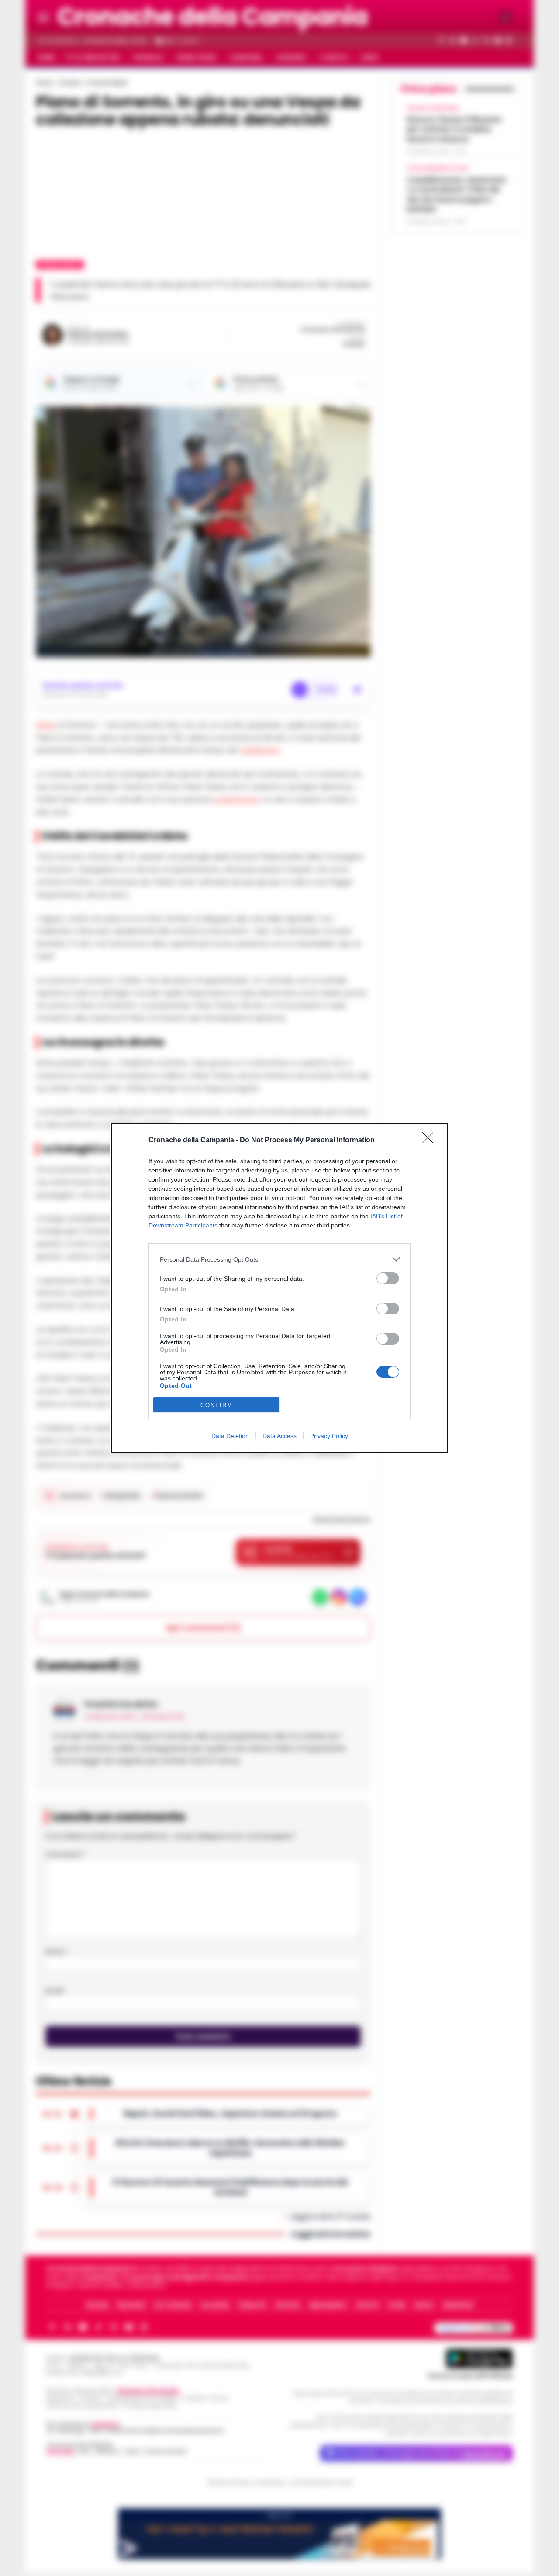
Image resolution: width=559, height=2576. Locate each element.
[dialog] (279, 1288)
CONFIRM (216, 1405)
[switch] (387, 1278)
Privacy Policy (329, 1435)
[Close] (430, 1140)
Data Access (279, 1435)
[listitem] (279, 1259)
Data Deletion (230, 1435)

⁂

- WHAT YOU ARE ASKED TO DO
Restate, word for word, the final stretch of the entries above: the line containing "[dialog] (279, 1288)" and every line after it, up to and including the last.

- REPLY TO THE TASK
[dialog] (279, 1288)
CONFIRM (216, 1405)
[switch] (387, 1278)
Privacy Policy (329, 1435)
[Close] (430, 1140)
Data Access (279, 1435)
[listitem] (279, 1259)
Data Deletion (230, 1435)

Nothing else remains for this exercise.